Use custom partitioning to group like entries into region buckets within a region. By default, Geode assigns new entries to buckets based on the entry key contents. With custom partitioning, you can assign your entries to buckets in whatever way you want.
You can generally get better performance if you use custom partitioning to group similar data within a region. For example, a query run on all accounts created in January runs faster if all January account data is hosted by a single member. Grouping all data for a single customer can improve performance of data operations that work on customer data. Data aware function execution takes advantage of custom partitioning.

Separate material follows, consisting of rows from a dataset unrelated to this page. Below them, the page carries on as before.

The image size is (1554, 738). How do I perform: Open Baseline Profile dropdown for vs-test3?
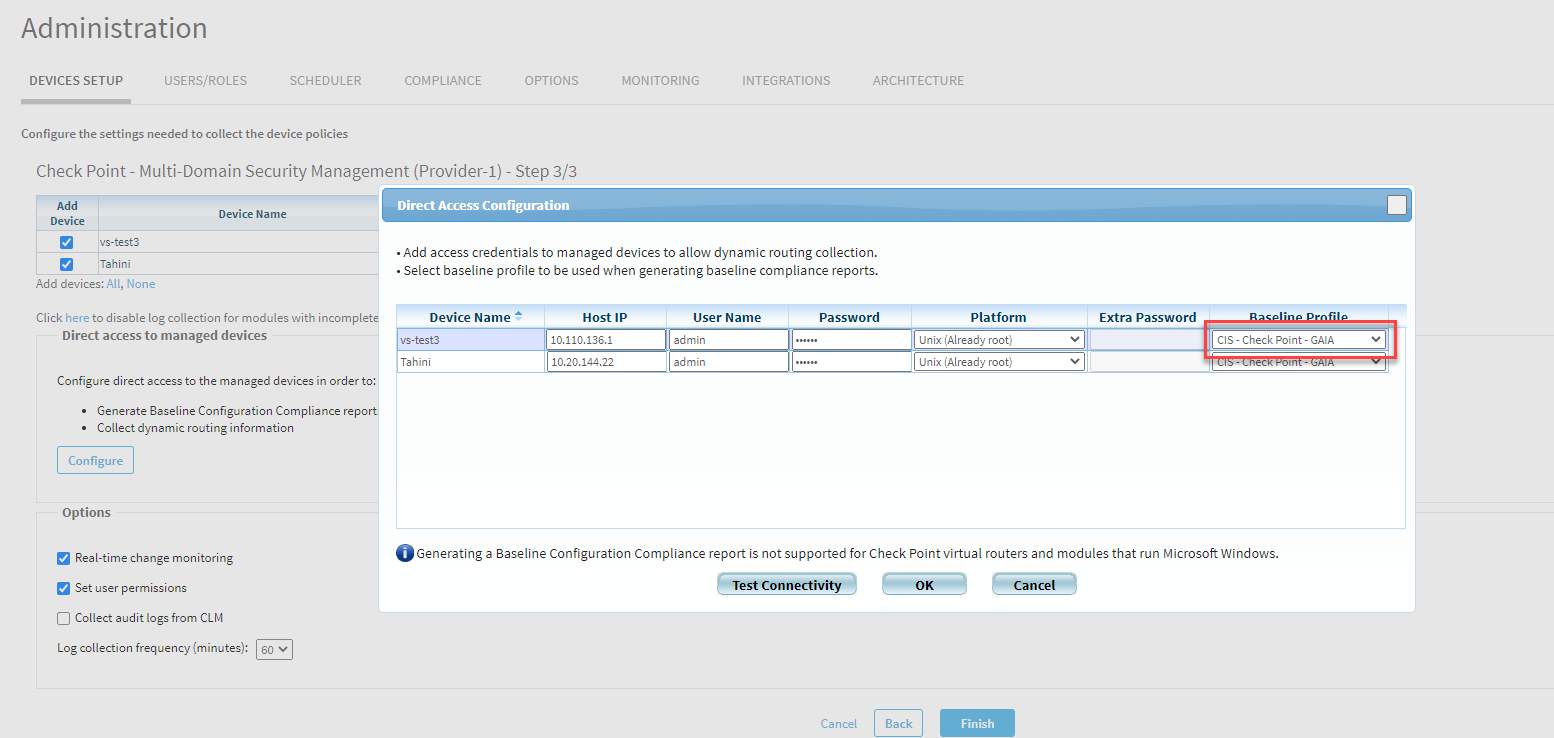1298,340
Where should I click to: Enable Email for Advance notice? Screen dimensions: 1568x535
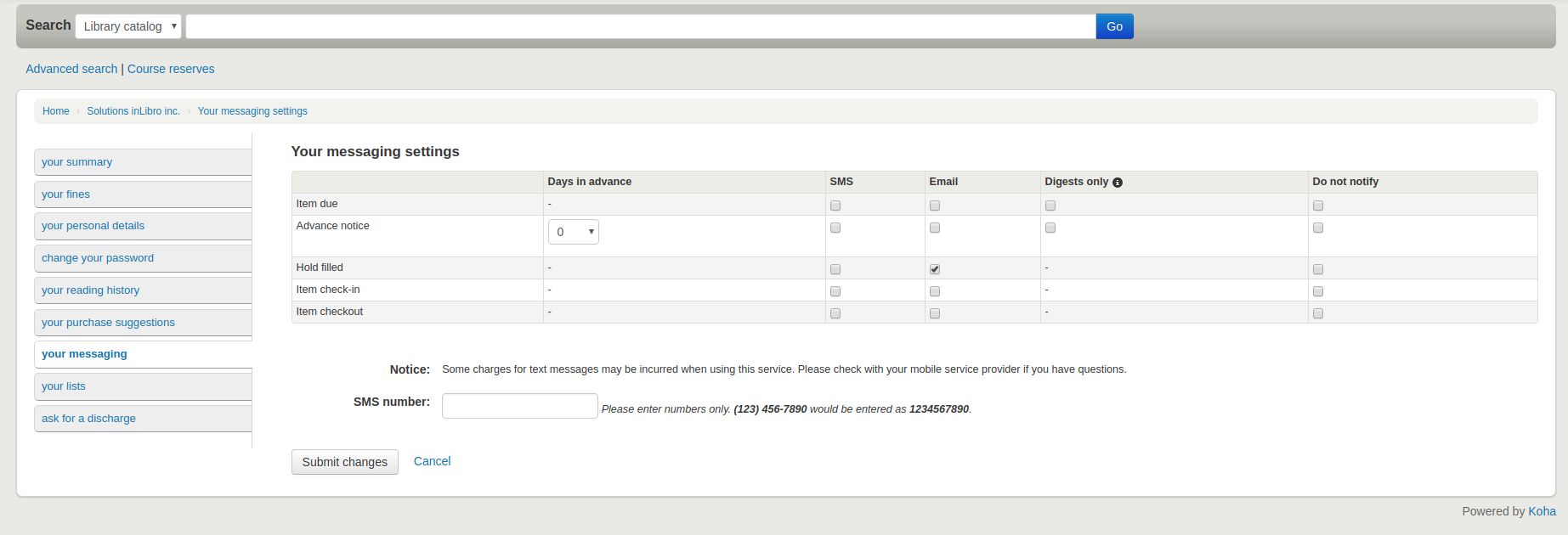(935, 228)
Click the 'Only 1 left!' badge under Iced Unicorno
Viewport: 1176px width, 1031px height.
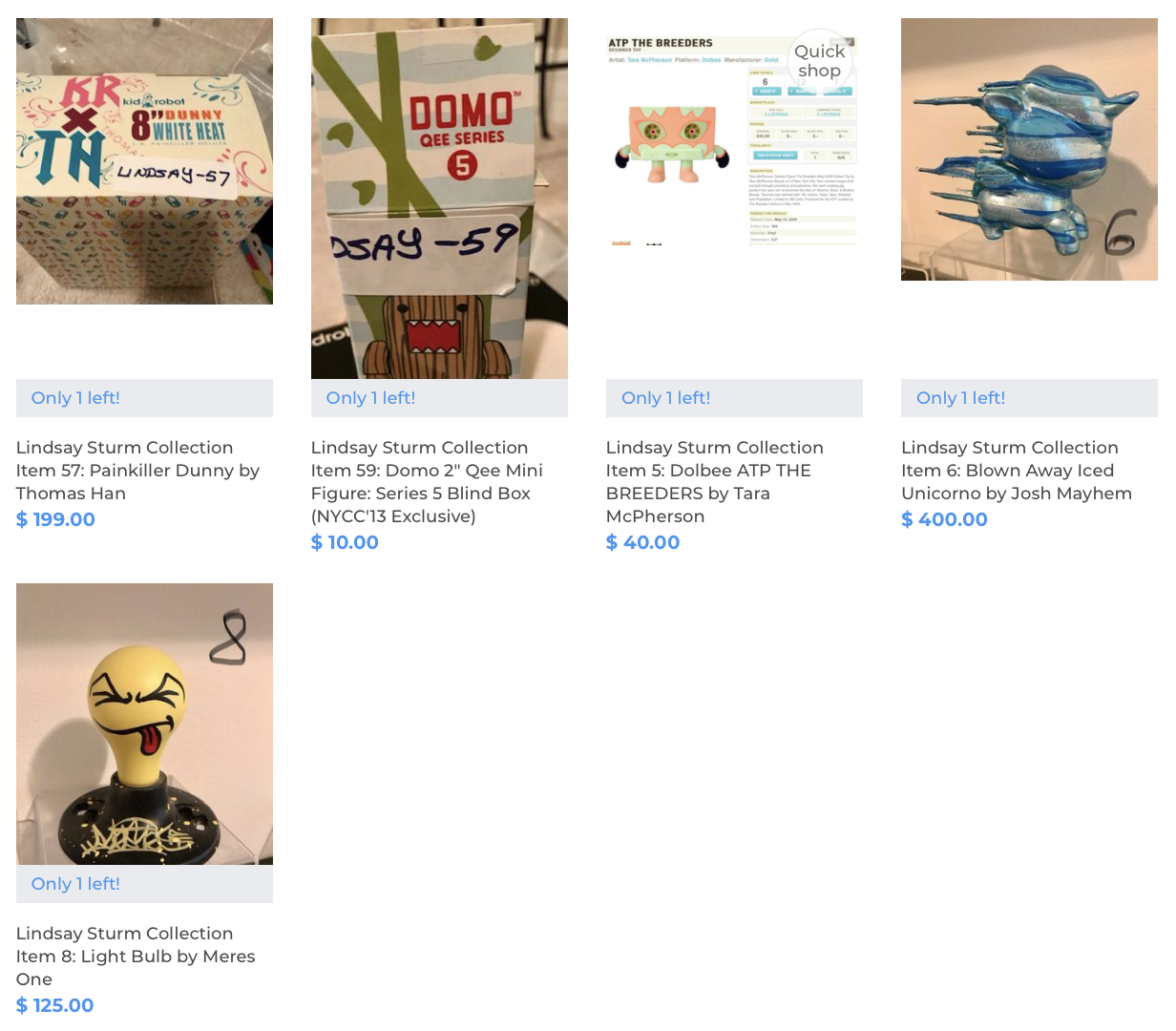[x=1029, y=398]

This figure shows a region with customer data that is grouped into buckets by customer.
With custom partitioning, you have three choices:
- Default string-based partition resolver. A default partition
org.apache.geode.cache.util.StringPrefixPartitionResolvergroups entries into buckets based on a string portion of the key. All keys must be strings, specified with a syntax that includes a ’|’ character that delimits the string. The substring that precedes the ’|’ delimiter within the key partitions the entry.

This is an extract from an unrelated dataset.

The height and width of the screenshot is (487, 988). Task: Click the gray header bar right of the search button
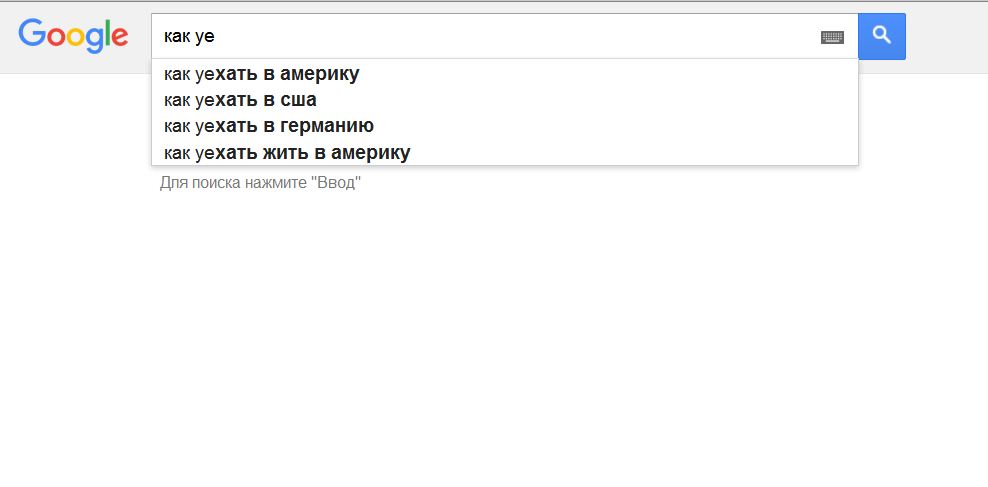946,37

- Standard custom partitioning. With standard partitioning, you group entries into buckets, but you do not specify where the buckets reside. Geode always keeps the entries in the buckets you have specified, but may move the buckets around for load balancing.
Fixed custom partitioning. With fixed partitioning, you provide standard partitioning plus you specify the exact member where each data entry resides. You do this by assigning the data entry to a bucket and to a partition and by naming specific members as primary and secondary hosts of each partition.
This gives you complete control over the locations of your primary and any secondary buckets for the region. This can be useful when you want to store specific data on specific physical machines or when you need to keep data close to certain hardware elements.
Fixed partitioning has these requirements and caveats:
- Geode cannot rebalance fixed partition region data because it cannot move the buckets around among the host members. You must carefully consider your expected data loads for the partitions you create.
- With fixed partitioning, the region configuration is different between host members. Each member identifies the named partitions it hosts, and whether it is hosting the primary copy or a secondary copy. You then program fixed partition resolver to return the partition id, so the entry is placed on the right members. Only one member can be primary for a particular partition name and that member cannot be the partition’s secondary.
With data colocation, Geode stores entries that are related across multiple data regions in a single member. Geode does this by storing all of the regions’ buckets with the same ID together in the same member. During rebalancing operations, Geode moves these bucket groups together or not at all.
So, for example, if you have one region with customer contact information and another region with customer orders, you can use colocation to keep all contact information and all orders for a single customer in a single member. This way, any operation done for a single customer uses the cache of only a single member.
This figure shows two regions with data colocation where the data is partitioned by customer type.
Data colocation requires the same data partitioning mechanism for all of the colocated regions. You can use the default partitioning provided by Geode or any of the custom partitioning strategies.
You must use the same high availability settings across your colocated regions.